MusicNet, which will not offer content directly to consumers, is making its technology available to distribution partners AOL Time Warner and RealNetworks. The pair will incorporate MusicNets technology into future consumer offerings. MusicNet is providing music content from BMG, EMI, Warner Music Group and Zomba Recording.
Napster, the embattled music sharing startup, is also licensing content from MusicNet but it is still in the process of negotiating rights and settling lawsuits with the music industrys largest companies. Earlier this week Napster reached an agreement with associations representing U.S. music publishers and songwriters, under which Napster will pay $26 million in damages for past "unauthorized uses of music." Napster also will pay an advance of $10 million for future licensing royalties.

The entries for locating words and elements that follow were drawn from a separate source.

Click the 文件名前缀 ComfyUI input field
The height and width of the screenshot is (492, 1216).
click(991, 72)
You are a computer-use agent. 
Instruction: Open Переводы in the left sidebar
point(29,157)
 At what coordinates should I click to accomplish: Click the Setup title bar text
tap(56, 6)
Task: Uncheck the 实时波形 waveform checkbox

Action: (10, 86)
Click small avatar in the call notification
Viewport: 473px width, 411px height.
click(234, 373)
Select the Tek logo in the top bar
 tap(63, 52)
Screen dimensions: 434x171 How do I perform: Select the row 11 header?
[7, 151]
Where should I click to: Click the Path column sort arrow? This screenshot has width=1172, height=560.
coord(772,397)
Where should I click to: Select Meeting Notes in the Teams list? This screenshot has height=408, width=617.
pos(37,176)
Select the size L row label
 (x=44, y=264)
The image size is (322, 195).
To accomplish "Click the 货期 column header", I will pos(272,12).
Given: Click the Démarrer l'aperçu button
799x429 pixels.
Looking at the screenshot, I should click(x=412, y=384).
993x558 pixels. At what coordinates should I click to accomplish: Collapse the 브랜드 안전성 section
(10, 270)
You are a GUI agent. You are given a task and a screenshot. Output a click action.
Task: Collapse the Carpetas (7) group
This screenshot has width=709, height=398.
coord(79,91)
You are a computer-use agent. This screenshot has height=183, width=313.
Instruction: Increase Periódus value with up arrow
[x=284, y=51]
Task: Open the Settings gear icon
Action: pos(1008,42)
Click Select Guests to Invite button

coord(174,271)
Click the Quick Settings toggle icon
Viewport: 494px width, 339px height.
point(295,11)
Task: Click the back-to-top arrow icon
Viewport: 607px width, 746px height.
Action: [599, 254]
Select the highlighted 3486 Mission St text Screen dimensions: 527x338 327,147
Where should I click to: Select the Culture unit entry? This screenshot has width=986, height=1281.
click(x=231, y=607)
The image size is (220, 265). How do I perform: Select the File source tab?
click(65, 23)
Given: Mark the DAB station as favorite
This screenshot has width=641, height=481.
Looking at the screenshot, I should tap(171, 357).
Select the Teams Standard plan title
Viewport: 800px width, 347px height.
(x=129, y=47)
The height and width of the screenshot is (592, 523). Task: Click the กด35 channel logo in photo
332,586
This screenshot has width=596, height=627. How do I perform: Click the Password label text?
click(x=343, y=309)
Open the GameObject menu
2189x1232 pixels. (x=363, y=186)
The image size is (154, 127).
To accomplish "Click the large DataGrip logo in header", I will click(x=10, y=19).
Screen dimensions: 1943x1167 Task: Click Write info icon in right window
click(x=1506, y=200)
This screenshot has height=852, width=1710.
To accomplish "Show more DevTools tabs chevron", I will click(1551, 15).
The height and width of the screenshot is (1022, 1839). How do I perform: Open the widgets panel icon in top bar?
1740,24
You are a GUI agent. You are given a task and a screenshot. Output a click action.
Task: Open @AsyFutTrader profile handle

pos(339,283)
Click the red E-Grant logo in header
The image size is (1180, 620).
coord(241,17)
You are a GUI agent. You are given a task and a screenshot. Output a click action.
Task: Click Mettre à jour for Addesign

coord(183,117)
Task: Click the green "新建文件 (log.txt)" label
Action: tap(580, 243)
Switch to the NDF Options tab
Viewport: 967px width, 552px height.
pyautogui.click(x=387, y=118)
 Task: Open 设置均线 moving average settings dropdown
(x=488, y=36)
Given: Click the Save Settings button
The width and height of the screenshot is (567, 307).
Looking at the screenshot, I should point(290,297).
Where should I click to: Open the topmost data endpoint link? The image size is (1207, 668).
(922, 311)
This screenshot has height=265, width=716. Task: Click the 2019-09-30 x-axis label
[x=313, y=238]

Napster, which was forced by a court order to suspend its free file-swapping service in July, still faces copyright-infringement lawsuits by the major music labels, which CEO Konrad Hilbers said, the company is actively trying to settle.
MusicNets technology platform, developed largely based on RealNetworks software, will offer both streaming and downloading of content. MusicNet incorporates RealNetworks RealSystem Media Commerce Suite, a secure digital rights management system.
Pricing will be set by MusicNets distribution partners. None of the current distribution partners -- AOL, Napster and RealNetworks -- has announced pricing. MusicNet will offer about 100,000 songs by artists including Bjork, Eric Clapton, Madonna and Carlos Santana.
Rival online music service Pressplay, a venture owned by Vivendi Universals Universal Music and Sony Music, said this week that it would launch by years end. It was originally planning to launch this month.
But analysts said consumers have grown accustomed to scooping up free MP3 files from Napster and other peer-to-peer services and are slow to line up to pay for online music. EMusic.com, so far the most successful subscription-based online music service, has signed up only 25,000 paying customers more than a year after its launch.
"Its going to take a while for these services to become compelling consumer services," said Matt Bailey, an analyst with Webnoize, a digital entertainment research firm.